▶ _REQUIRED WORK_
Look through the material below and copy every line containing the word "通信販売".

▶ _DATA EXTRACT_

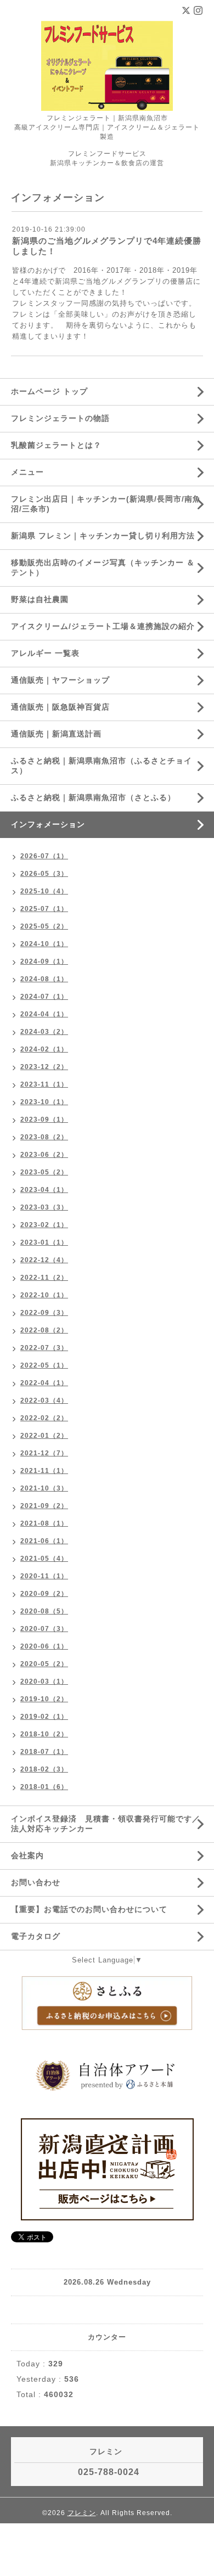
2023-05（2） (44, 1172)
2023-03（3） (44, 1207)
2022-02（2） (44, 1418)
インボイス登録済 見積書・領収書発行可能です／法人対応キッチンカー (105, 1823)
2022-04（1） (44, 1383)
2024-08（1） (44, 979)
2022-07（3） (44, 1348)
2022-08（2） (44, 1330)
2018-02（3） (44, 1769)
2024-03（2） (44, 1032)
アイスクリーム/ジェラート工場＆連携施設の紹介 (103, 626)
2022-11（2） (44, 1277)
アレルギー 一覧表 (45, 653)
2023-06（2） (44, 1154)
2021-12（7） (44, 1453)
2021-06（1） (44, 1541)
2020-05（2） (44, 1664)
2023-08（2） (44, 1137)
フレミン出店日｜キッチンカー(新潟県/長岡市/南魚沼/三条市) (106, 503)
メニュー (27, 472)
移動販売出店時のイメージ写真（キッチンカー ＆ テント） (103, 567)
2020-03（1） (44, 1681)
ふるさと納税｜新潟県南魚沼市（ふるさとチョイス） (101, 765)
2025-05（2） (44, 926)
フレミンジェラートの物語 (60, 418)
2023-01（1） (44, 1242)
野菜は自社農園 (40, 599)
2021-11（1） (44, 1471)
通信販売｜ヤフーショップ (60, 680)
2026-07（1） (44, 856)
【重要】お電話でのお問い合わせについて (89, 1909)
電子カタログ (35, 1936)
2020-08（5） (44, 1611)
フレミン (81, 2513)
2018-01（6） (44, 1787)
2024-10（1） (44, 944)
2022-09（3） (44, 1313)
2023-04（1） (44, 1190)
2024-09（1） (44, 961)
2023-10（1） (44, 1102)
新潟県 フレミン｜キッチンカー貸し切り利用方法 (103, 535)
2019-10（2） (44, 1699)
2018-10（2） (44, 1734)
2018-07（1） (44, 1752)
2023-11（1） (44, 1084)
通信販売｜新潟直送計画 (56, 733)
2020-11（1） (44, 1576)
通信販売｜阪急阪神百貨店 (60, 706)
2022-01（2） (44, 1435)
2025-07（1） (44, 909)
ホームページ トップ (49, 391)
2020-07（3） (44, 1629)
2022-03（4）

▶ _REPLY_
通信販売｜ヤフーショップ (60, 680)
通信販売｜新潟直送計画 (56, 733)
通信販売｜阪急阪神百貨店 (60, 706)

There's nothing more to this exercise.